_What the task requires:_
Lay out the lines as a numbered list, from the line that contains "Task: Open the Fresh index dropdown" through the end of the items below, both ends included. Skip blank lines, and leave the pictures out of your answer.

+---+

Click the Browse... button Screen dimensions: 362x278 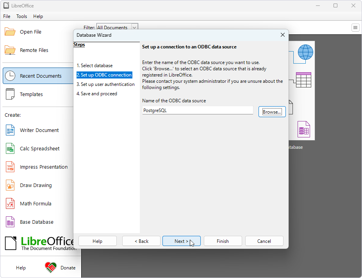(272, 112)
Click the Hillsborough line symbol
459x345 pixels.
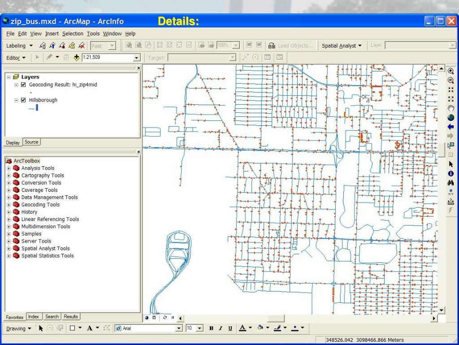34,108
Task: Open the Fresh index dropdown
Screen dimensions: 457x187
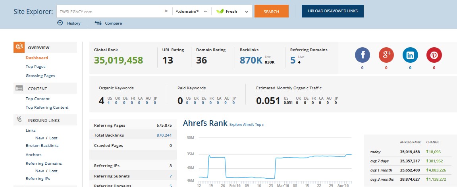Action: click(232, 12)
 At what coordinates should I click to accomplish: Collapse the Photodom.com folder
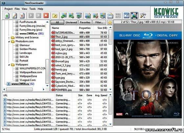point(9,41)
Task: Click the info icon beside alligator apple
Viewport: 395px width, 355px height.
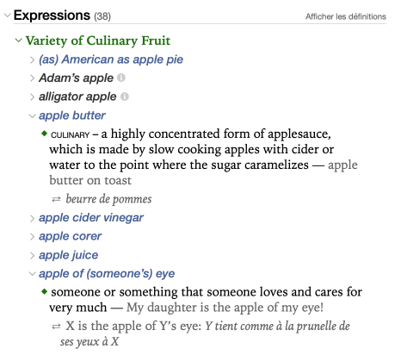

+---+

_Result of the task:_
1. Task: Open the Fresh index dropdown
2. Screen dimensions: 457x187
3. Action: click(232, 12)
4.  At what coordinates should I click to accomplish: Collapse the Photodom.com folder
5. point(9,41)
6. Task: Click the info icon beside alligator apple
7. Viewport: 395px width, 355px height.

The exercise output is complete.